“Let me be courageous in a way that I haven’t been before, so that I can get to know people who are different than me.”
This post is inspired by an article I read yesterday. I strongly suggest that you read it. (And thank you S.S.)
Johnathan Kelso is a self-described privileged white man who grew up in Florida. He never thought much about victims of lynching in the history of this country because he didn’t have to. But he was moved one day in church to immerse himself in the stories of people who were tortured and murdered in the Southern United States in the 19th and early 20th Centuries. It has changed his life.
My children were in Spanish Immersion programs as elementary school students. They learned math and science in Spanish half of the school day and literature and social studies in English the other half of the school day. It was not easy. I could not always help then in spite of a summer spent in Guatemala while I was in high school. But it changed their brains in a good way. And it exposed them to stories and relationships that cracked open their worlds.
If we immerse ourselves in self-centered things, our brains will change – but not in a good way. One of the problems with the rampant individualism in our culture is that we come to believe that our life’s purpose is about protecting/prospering/serving ourselves and our own.
The message of Jesus is the opposite of this.

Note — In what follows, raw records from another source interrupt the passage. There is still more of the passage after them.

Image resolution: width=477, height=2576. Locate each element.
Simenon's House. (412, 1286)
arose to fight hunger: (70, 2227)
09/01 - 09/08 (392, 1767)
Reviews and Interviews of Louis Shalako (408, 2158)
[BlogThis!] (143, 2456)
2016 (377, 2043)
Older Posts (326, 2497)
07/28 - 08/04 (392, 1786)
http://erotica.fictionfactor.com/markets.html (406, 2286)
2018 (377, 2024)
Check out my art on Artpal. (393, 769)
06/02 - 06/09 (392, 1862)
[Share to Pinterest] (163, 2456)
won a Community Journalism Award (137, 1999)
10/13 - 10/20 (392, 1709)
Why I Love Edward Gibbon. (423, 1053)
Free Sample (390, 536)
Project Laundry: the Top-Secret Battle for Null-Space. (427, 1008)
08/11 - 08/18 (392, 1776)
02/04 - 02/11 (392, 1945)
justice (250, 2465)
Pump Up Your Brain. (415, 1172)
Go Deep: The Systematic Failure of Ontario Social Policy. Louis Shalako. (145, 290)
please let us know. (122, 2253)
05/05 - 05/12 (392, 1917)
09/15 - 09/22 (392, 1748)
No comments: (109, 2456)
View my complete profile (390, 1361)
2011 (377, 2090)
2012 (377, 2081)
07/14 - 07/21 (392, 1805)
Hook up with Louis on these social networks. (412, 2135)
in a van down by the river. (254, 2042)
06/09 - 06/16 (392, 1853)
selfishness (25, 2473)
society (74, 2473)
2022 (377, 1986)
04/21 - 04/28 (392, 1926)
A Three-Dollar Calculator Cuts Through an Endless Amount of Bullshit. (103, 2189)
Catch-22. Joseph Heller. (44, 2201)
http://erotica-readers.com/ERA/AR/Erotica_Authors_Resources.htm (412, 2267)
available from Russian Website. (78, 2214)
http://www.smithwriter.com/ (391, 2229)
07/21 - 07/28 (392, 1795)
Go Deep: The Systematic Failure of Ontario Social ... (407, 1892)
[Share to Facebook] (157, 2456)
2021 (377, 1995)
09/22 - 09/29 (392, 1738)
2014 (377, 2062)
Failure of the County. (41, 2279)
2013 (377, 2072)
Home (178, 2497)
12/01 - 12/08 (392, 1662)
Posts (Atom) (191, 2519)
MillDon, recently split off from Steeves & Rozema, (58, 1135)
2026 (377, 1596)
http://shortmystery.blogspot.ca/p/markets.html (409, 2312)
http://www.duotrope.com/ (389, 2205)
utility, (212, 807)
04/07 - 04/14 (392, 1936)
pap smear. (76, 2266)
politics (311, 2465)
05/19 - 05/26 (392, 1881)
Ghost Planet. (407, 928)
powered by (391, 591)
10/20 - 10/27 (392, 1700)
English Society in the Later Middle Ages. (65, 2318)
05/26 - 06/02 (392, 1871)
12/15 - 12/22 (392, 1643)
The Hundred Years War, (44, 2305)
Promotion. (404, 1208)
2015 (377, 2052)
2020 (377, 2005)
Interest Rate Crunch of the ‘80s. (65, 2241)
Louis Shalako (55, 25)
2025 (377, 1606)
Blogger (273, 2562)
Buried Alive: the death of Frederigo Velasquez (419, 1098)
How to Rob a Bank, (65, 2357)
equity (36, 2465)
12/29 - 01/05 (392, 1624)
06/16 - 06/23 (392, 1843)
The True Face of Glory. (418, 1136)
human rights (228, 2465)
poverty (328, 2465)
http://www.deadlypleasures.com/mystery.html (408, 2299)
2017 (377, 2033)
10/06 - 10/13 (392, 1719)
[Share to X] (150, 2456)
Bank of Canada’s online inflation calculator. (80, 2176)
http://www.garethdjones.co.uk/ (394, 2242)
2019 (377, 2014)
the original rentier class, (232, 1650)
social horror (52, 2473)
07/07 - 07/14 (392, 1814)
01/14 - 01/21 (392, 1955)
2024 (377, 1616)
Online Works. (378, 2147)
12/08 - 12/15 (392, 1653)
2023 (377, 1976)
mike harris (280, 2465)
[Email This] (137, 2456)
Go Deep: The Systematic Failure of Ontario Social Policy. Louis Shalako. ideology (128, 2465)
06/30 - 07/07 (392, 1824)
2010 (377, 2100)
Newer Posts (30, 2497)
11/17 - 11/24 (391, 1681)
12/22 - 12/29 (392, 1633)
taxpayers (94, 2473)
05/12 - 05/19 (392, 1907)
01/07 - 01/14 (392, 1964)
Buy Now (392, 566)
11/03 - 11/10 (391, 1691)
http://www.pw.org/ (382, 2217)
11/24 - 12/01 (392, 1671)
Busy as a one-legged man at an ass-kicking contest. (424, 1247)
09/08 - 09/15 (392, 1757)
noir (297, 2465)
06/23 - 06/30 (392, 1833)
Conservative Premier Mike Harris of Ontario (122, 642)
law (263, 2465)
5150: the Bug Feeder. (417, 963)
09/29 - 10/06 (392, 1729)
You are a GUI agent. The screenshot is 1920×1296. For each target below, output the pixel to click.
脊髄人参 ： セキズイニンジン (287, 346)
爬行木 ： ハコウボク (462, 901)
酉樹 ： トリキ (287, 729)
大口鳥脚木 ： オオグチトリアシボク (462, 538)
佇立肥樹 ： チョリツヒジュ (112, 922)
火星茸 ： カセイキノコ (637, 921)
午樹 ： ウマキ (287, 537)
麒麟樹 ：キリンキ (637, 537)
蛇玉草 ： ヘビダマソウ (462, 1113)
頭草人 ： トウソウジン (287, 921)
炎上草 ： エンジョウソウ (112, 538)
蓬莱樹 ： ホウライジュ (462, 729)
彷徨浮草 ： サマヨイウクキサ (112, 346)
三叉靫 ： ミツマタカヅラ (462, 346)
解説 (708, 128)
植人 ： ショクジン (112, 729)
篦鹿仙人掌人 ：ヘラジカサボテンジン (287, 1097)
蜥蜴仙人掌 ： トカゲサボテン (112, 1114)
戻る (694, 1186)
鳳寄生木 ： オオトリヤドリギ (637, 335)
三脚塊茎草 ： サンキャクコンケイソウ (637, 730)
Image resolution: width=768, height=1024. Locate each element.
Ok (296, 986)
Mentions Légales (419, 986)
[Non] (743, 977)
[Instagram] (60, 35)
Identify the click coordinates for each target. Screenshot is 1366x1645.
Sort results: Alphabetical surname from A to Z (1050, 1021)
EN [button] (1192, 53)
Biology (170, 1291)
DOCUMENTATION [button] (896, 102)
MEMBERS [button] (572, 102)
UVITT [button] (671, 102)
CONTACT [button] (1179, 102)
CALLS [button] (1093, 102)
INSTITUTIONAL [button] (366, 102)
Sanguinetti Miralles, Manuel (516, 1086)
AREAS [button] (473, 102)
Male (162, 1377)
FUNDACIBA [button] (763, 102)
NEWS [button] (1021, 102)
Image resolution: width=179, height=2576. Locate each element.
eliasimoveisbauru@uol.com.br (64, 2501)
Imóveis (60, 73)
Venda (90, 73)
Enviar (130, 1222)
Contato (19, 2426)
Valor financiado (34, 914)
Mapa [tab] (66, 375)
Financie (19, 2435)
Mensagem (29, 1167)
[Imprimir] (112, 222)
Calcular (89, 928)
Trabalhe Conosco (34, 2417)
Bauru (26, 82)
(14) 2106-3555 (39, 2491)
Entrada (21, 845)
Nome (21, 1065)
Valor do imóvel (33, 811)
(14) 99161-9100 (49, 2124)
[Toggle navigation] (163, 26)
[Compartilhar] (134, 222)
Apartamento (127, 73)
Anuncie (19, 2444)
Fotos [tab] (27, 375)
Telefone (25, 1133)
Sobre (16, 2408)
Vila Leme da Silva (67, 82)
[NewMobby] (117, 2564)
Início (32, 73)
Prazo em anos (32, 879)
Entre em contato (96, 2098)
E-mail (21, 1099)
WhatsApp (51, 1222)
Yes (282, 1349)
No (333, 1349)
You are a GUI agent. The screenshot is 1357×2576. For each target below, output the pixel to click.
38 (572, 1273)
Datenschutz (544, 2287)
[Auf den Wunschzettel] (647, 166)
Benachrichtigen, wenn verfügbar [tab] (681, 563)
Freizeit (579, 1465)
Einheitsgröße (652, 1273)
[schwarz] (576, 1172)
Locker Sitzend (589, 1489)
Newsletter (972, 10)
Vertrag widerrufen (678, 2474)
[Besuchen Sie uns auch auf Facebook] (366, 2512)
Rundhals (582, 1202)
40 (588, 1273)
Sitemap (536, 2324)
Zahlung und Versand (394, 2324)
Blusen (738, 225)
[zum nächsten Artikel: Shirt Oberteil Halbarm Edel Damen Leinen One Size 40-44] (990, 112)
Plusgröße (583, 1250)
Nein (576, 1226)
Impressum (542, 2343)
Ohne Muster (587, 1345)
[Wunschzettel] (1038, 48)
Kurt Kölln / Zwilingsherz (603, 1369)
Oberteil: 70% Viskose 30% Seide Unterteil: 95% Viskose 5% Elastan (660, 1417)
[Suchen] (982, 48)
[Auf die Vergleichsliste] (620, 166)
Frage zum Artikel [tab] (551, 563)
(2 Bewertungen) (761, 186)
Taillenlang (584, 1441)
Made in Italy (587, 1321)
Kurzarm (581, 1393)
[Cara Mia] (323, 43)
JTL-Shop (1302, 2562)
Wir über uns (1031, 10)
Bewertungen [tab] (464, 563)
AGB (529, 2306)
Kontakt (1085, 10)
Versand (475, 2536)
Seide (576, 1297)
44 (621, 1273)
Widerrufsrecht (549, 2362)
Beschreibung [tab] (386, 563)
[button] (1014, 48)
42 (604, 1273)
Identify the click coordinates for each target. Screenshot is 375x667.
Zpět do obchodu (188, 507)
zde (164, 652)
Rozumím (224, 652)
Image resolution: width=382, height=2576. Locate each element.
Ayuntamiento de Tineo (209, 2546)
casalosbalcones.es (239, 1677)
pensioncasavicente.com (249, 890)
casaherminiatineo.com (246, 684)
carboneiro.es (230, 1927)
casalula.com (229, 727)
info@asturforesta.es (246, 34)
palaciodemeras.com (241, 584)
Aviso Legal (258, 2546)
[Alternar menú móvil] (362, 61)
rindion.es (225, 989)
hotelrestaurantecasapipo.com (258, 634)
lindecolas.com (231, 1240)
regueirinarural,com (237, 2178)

Jesus – who himself crossed cultural, racial, geographic, and social boundaries (please read the Gospels) – expects us to do the same. Johnathan Kelso knew nothing about the horrors of racial injustice but after noticing the realities of racial segregation in Church, he was drawn to meet with the descendants of lynching victims. He read the horrible stories. He looked hard at the photos – sometimes postcard photos printed as souvenirs of “festive lynchings.” The article about his journey says this:
Not until he traveled to places where lynchings of blacks happened and talked to the families of victims did he begin to understand. He needed to see and hear for himself the stories of others and take ownership.
“But not in a way to say like, ‘Let me own that, too,’” Kelso said. “It’s more like, ‘Let me be sensitive. Let me be courageous in a way that I haven’t been before, so that I can get to know people who are different than me.’
Can you begin to imagine if each of us immersed ourselves in the lives of people whose experiences are foreign to our own? Not to “own it” (they are not our stories to own) but to “become more sensitive” to the experiences of people whose lives we may never have had to notice before:
- The families of lynching victims
- Incarcerated people
- Undocumented people
- People of other religious faiths
- People dying of incurable diseases
- People who are chronically homeless
- Rural people
- Urban people
- People who are our political enemies
Johnathan Kelso chose – as a spiritual discipline – to immerse himself in stories about lynching. What might we immerse ourselves in – as a spiritual discipline?
In a divided world, this is perhaps one of the most essential spiritual disciplines of our time. We will never live in peace without making a shift from “otherizing” people to immersing ourselves in their stories.
And while I didn’t intend for this post to be about baptism, maybe it is.